White House trade adviser Peter Navarro, who has led the United States effort to secure supply chains in response to the Chinese coronavirus crisis, is hitting back at his critics entrenched in Washington, D.C. and corporate boardrooms.
In a piece by the Washington Post, a newspaper owned by Amazon CEO Jeff Bezos, an anonymous group of 28 former and current White House officials, big business executives, and congressional staffers make personal jabs at Navarro and slam his approach in trying to reshore vital manufacturing industries back to the U.S.
One business executive complained that Navarro, a longtime hawk on U.S. free trade with China, had taken the reigns of President Trump’s “Buy American,” telling the Post that the trade adviser was “calling and ordering people to do things.”
“My office tip [is the] of [Trump] spear stopping e-commerce counterfeit traffickers like Amazon from defrauding/killing Americans,” Navarro wrote in a post. “No surprise Amazon Post now smearing me with poison fake news hit piece. [Journalists] Lynch/Stein wasting econ talents wallowing in Bezos mud. LOL.”
Most of the attacks aired by the Post surround Navarro’s deals with Philips to produce 43,000 ventilators in the U.S. to add to the nation’s stockpile and Kodak to manufacture drug ingredients in Rochester, New York.
Navarro cut the deal with Philips for ventilator production after months of unfounded attacks from D.C. insiders and Democrats that the U.S. was running out of ventilators. To date, no patient who has needed a ventilator has been denied one.
Now, House Democrats are probing the Philips deal, claiming the administration overpaid for the ventilators set to be produced. To date, Philips has helped add 12,300 ventilators to the national stockpile.
“Everyone said there are no ventilators. Then when Navarro gets ventilators, they say he paid more than Obama who had no COVID-19 to deal with — Obama who did not stockpile ventilators or anything else,” an industry insider told Breitbart News.
Likewise, with Kodak, House Democrats are probing claims of suspicious stock transactions by company executives. Navarro has said that “what happened at Kodak was probably the dumbest decisions made by executives in corporate history.
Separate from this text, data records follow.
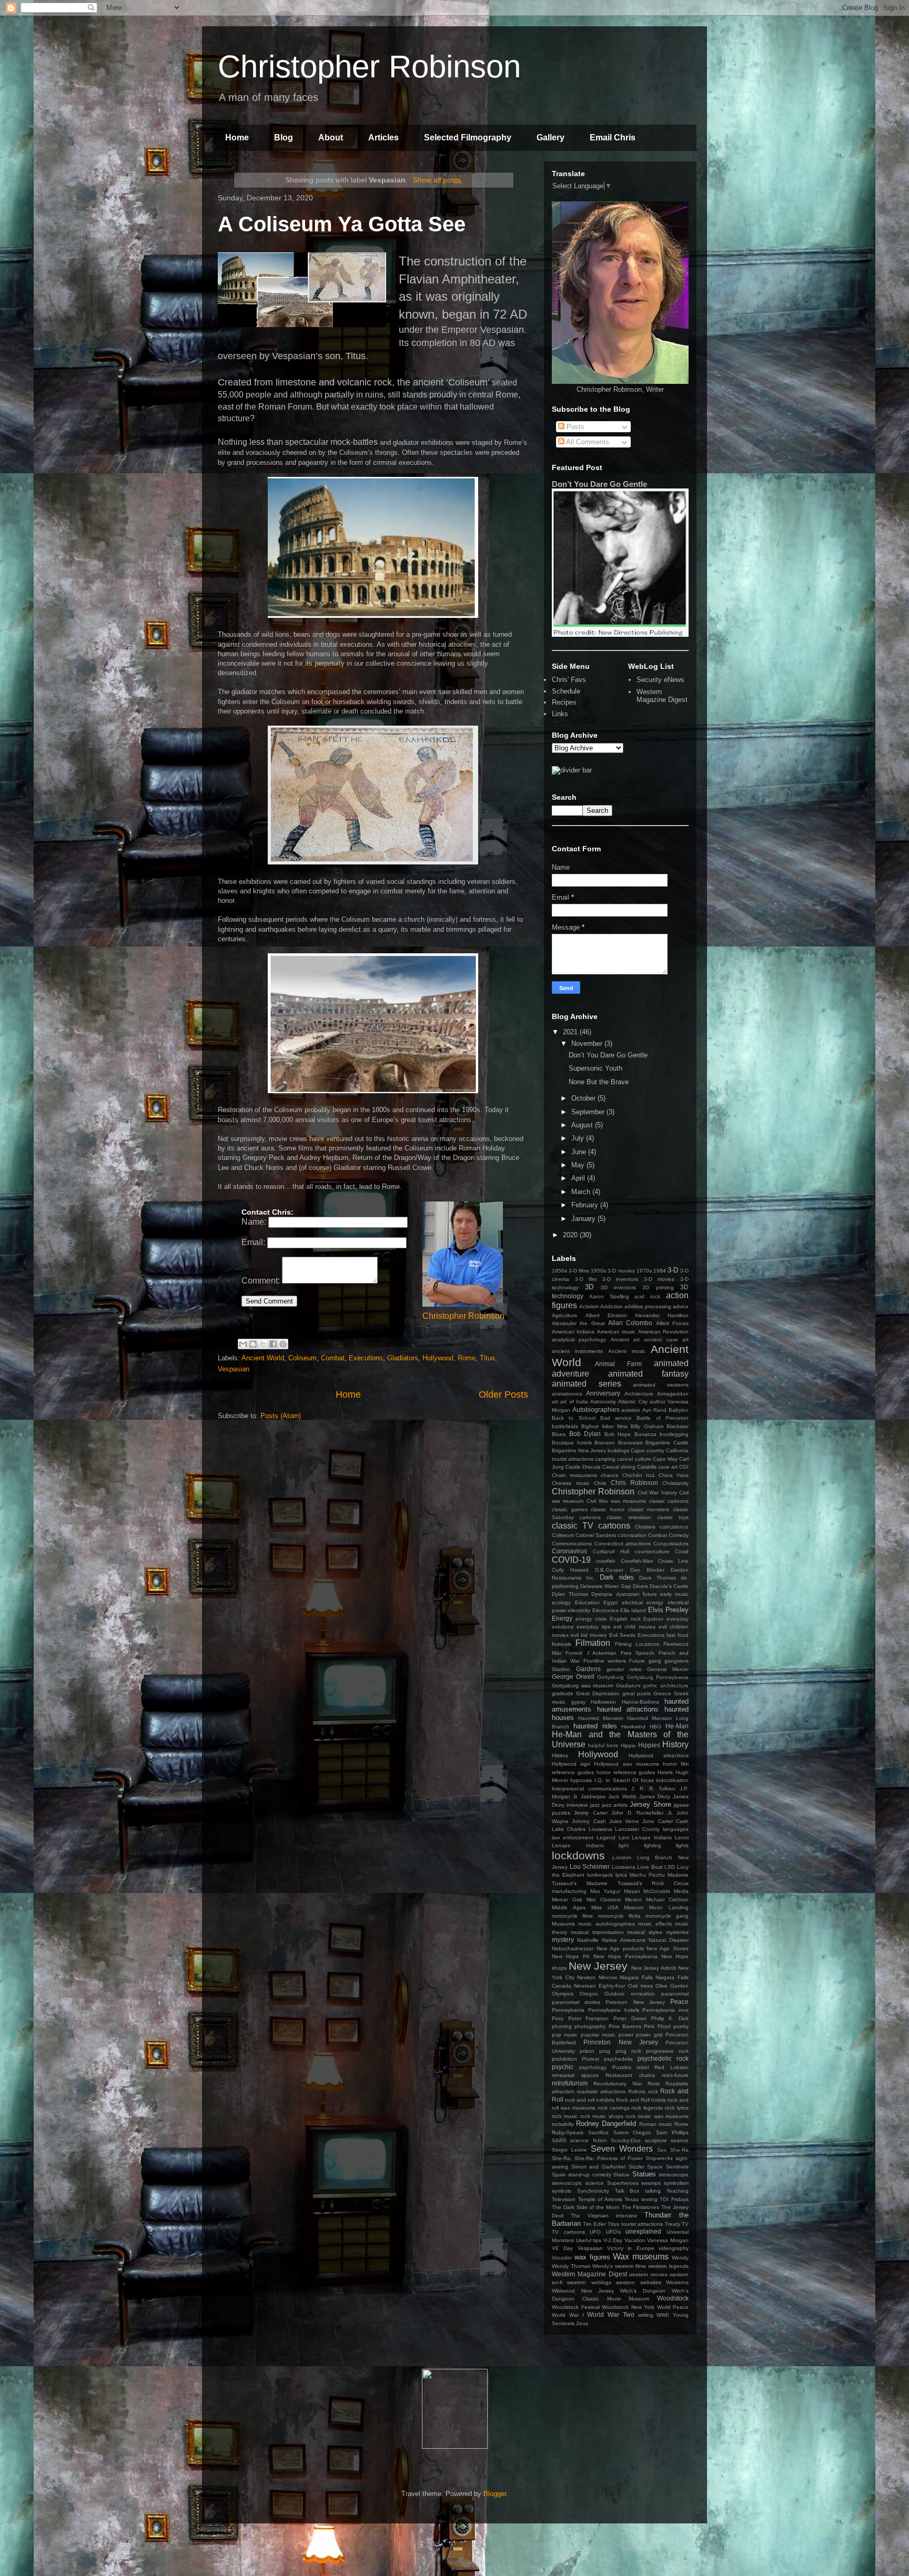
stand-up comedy (589, 2174)
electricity (579, 1610)
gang (655, 1661)
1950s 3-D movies (612, 1271)
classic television (629, 1517)
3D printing (657, 1287)
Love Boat (650, 1867)
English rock (625, 1619)
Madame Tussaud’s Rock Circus (638, 1883)
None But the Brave (599, 1082)
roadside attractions (601, 2091)
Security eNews (660, 680)
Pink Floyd (657, 2026)
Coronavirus (569, 1550)
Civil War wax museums (617, 1501)
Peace (679, 2001)
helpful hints (603, 1745)
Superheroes (623, 2183)
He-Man (677, 1726)
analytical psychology (579, 1339)
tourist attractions (642, 2224)
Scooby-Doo (626, 2140)
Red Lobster (671, 2067)
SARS (559, 2140)
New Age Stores (668, 1948)
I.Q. (598, 1780)
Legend (606, 1837)
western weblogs (589, 2282)
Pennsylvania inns (665, 2010)
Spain (559, 2174)
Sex (661, 2150)
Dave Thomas (657, 1578)
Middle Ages (568, 1907)
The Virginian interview (604, 2215)
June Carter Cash (665, 1821)
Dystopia (601, 1594)
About (330, 137)
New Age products (620, 1948)
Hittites (560, 1755)
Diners (640, 1586)
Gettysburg (610, 1677)
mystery (563, 1939)
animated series (586, 1383)
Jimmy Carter (590, 1813)
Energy (562, 1618)
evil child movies (634, 1627)
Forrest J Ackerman (591, 1653)
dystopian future (636, 1594)
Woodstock (673, 2298)
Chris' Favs (569, 680)
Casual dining (618, 1467)
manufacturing (569, 1891)
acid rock (647, 1296)
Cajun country (647, 1450)
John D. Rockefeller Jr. (641, 1813)
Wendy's (602, 2266)
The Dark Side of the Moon (586, 2207)
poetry (681, 2026)
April (579, 1178)
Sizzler (636, 2167)
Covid (682, 1551)
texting (649, 2199)
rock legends (647, 2108)
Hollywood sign (571, 1764)
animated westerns (661, 1385)
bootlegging (674, 1434)
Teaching (677, 2191)
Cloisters (645, 1527)
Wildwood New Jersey (583, 2291)
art (555, 1401)
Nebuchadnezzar (572, 1948)
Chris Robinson (634, 1482)
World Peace (673, 2307)
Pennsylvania (568, 2010)
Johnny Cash (588, 1821)
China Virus (674, 1475)
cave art (668, 1467)
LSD (669, 1867)
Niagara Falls (636, 1977)
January (584, 1219)
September (589, 1112)
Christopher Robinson (369, 66)
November (587, 1043)
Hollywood (437, 1358)
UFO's (613, 2232)
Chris (600, 1483)
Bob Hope (617, 1434)
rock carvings (614, 2108)
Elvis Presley (668, 1610)
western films (631, 2266)
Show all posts (437, 180)
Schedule (566, 691)
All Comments (586, 442)
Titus (487, 1358)
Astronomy (603, 1401)
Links (560, 714)
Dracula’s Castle (669, 1586)
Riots (654, 2083)
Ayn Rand (654, 1410)
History (675, 1744)
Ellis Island (633, 1610)
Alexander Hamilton (662, 1315)
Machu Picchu (647, 1875)
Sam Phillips (672, 2132)
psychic (562, 2066)
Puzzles (621, 2067)
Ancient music (626, 1351)
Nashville (588, 1940)
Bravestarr (630, 1442)
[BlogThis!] (253, 1344)
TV (685, 2224)
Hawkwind (633, 1726)
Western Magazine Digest (662, 696)
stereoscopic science (578, 2183)
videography (674, 2248)
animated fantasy (648, 1373)
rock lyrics (677, 2108)
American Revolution (663, 1332)
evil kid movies (589, 1635)
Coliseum (302, 1358)
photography (589, 2026)
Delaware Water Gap (605, 1586)
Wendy (680, 2258)
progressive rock (667, 2051)
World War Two (610, 2314)
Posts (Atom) (280, 1416)
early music (674, 1594)
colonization (632, 1535)
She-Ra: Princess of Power (608, 2158)
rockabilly (563, 2124)
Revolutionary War (617, 2083)
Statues (644, 2174)
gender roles (624, 1669)
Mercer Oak (567, 1899)
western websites (638, 2282)
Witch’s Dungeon (642, 2291)
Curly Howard (570, 1570)
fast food (677, 1635)
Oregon (589, 1994)
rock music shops (601, 2116)
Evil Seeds (622, 1635)
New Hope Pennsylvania (625, 1956)
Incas (647, 1780)
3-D (673, 1270)
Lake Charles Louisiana (582, 1829)
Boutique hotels (572, 1442)
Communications (572, 1543)
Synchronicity (593, 2191)
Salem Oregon (632, 2132)
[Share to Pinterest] (283, 1344)
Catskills (646, 1467)
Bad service (616, 1418)
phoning (562, 2026)
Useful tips (589, 2240)
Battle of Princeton (663, 1418)
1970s (644, 1271)
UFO (595, 2232)
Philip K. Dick (670, 2018)
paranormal (675, 1994)
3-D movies (659, 1279)
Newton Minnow (597, 1977)
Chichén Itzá (638, 1475)
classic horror (607, 1509)
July (578, 1138)
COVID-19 (571, 1559)
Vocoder (562, 2258)
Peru (557, 2018)
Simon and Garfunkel (598, 2167)
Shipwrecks (659, 2158)
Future (637, 1661)
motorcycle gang (667, 1916)
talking (653, 2191)
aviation (630, 1410)
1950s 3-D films (570, 1271)
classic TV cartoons (591, 1525)
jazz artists (615, 1805)
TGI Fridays (674, 2199)
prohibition (564, 2059)
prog (604, 2051)
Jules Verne (624, 1821)
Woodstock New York (628, 2307)
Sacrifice (598, 2132)
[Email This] (243, 1344)
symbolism (676, 2183)
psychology (593, 2067)
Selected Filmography (467, 137)
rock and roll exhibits (589, 2100)
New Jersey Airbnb (653, 1968)
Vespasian (233, 1369)
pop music (565, 2035)
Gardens (588, 1668)
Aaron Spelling (609, 1296)
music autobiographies (606, 1924)
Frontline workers (604, 1661)
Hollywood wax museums (626, 1764)
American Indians (573, 1332)
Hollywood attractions (659, 1755)
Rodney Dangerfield (606, 2123)
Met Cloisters (603, 1899)
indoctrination (672, 1780)
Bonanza (645, 1434)
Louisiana (623, 1867)
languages (676, 1829)
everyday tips (593, 1627)
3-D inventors (620, 1279)
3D (589, 1287)
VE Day (562, 2248)
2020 (571, 1235)
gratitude (562, 1693)
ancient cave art (666, 1339)
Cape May (665, 1459)
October (584, 1098)
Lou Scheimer (590, 1866)
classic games (570, 1509)
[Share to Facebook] (273, 1344)
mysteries (677, 1932)
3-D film (586, 1279)
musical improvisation (597, 1932)
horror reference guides (626, 1772)
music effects (654, 1924)
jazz (595, 1805)
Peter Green (630, 2018)
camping (605, 1459)
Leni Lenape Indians (645, 1837)
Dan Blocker (647, 1570)
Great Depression (598, 1693)
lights (682, 1845)
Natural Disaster (669, 1940)
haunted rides (595, 1726)
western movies (648, 2274)
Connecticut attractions (622, 1543)
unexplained (643, 2231)
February (585, 1205)
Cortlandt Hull (611, 1551)
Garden (561, 1669)
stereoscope (674, 2174)
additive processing (647, 1306)
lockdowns (578, 1855)
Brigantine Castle (667, 1442)
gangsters (676, 1661)
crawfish (605, 1561)
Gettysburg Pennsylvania (658, 1677)
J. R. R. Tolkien (653, 1788)
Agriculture (565, 1315)
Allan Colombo (630, 1322)
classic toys (673, 1517)
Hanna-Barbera (640, 1702)
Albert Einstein (606, 1315)
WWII (662, 2315)
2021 (571, 1032)
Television (563, 2199)
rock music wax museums (657, 2116)
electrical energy (643, 1602)
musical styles (644, 1932)
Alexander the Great (578, 1323)
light (624, 1845)
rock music (565, 2116)
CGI (684, 1467)
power (626, 2035)
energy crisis (591, 1619)
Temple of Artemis (600, 2199)
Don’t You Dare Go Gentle (599, 484)
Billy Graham (647, 1426)
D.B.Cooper (609, 1570)
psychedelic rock (663, 2058)
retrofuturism (570, 2083)
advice (681, 1306)
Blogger (494, 2494)
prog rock (628, 2051)
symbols (561, 2191)
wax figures (592, 2257)
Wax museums (641, 2256)
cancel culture (634, 1459)
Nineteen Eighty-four (599, 1986)
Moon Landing (669, 1907)
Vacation (634, 2240)
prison (587, 2051)
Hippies (649, 1745)
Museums (563, 1924)
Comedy (679, 1535)
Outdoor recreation (629, 1994)
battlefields (565, 1426)
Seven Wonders (622, 2148)
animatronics (567, 1394)
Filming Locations (637, 1644)
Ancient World (262, 1358)
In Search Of (621, 1780)
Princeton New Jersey (620, 2042)
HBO (655, 1726)
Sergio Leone (569, 2150)
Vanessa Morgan (668, 2240)
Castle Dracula (583, 1467)
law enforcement (572, 1837)
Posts (574, 427)
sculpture (656, 2140)
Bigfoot (590, 1426)
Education (587, 1602)
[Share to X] (263, 1344)
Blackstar (677, 1426)
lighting (652, 1845)
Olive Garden (672, 1986)
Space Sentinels (668, 2167)
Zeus (582, 2323)
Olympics (562, 1994)
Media (681, 1891)
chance (610, 1475)
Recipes (564, 702)
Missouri (633, 1907)
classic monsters (649, 1509)
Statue (621, 2174)
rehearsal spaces (575, 2075)
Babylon (679, 1410)
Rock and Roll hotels (641, 2100)
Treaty (672, 2224)
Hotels (665, 1772)
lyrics (621, 1875)
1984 (659, 1271)
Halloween (603, 1702)
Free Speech (637, 1653)
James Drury (654, 1796)
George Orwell (573, 1676)
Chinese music (571, 1483)
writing (645, 2315)
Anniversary (603, 1393)
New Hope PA (571, 1956)
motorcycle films (572, 1916)
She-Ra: (562, 2158)
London (621, 1857)
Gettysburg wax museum (582, 1685)
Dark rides (617, 1577)
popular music (598, 2035)
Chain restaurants (574, 1475)
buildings (618, 1450)
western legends (668, 2266)
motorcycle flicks (619, 1916)
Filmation (592, 1642)
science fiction (588, 2140)
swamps (651, 2183)
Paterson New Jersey (634, 2002)
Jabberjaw (593, 1796)
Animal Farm (618, 1363)
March (581, 1192)
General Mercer (668, 1669)
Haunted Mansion (600, 1718)
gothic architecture (666, 1685)
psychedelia (618, 2059)
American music (616, 1332)
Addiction (611, 1306)
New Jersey (598, 1966)
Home (237, 137)
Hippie (628, 1745)
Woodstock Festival (576, 2307)
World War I (568, 2315)
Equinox (653, 1619)
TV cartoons (568, 2232)
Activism (589, 1306)
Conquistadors (671, 1543)
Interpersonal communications (589, 1788)
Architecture (638, 1394)
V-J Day (612, 2240)
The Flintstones (641, 2207)
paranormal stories (576, 2002)
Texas (631, 2199)
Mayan (632, 1891)
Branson (604, 1442)
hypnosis (581, 1780)
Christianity (675, 1483)
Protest (590, 2059)
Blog (283, 137)
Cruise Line (673, 1561)
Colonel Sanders (595, 1535)
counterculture (652, 1551)
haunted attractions (628, 1709)
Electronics (605, 1610)
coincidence (674, 1527)
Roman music (655, 2124)
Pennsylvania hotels (613, 2010)
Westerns (677, 2282)
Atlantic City (632, 1401)
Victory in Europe (630, 2248)
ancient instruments (577, 1351)
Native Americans (623, 1940)
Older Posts (503, 1394)
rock (653, 2091)
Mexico (633, 1899)
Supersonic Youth (595, 1068)
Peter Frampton (588, 2018)
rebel (643, 2067)
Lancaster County (637, 1829)
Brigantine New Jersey (579, 1450)
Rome (467, 1358)
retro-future (675, 2075)
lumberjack (600, 1875)
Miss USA (605, 1907)
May (579, 1165)
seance (680, 2140)
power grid (649, 2035)
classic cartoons (669, 1501)
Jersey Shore (650, 1804)
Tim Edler (594, 2224)
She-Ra (679, 2150)
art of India (574, 1401)
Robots (636, 2091)
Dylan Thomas (570, 1594)
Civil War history (657, 1492)
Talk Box (627, 2191)
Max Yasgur (605, 1891)
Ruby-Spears (567, 2132)
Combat (333, 1358)
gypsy (578, 1702)
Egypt (610, 1602)
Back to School (573, 1418)
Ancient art (625, 1339)
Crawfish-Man (637, 1561)
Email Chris (612, 137)
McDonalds (656, 1891)
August (583, 1125)
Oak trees (640, 1986)
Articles (383, 137)
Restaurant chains (630, 2075)
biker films (615, 1426)
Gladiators (402, 1358)
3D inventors (618, 1287)
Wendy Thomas (571, 2266)
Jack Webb (622, 1796)
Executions (366, 1358)
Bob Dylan (585, 1433)
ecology (561, 1602)
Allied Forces (672, 1323)
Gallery (550, 137)
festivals (561, 1644)
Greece (662, 1693)
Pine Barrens (625, 2026)
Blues (558, 1434)
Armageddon (673, 1394)
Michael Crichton (667, 1899)
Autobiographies (596, 1409)
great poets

You can’t fix stupid, you can’t even anticipate to that degree of stupidity.”
Trade expert Alan Tonelson, who runs the blog RealityChek, told Breitbart News the attacks on Navarro are coming from “the usual China squishes, especially those mistakenly appointed by Trump who have since left the administration” and have decided to unleash their fury via “a fishing expedition” by Democrats into Navarro’s deals to reshore manufacturing.
“Ironically, many Trump critics have criticized the administration for being too hesitant to use the Defense Production Act,” Tonelson said. “Now the same folks who presumably wanted contracts sent out the door even faster are complaining about sloppiness.”
In contrast to how big business executives and D.C. insiders view Navarro, the industry insider told Breitbart News that to small and medium-sized American manufacturers — those who have been crippled by U.S. free trade with China over the last two decades — see the trade adviser as “their hero” against “Davos globalists.”
“The swamp is fighting back using the official mouthpiece of the swamp — the Washington Post,” they said.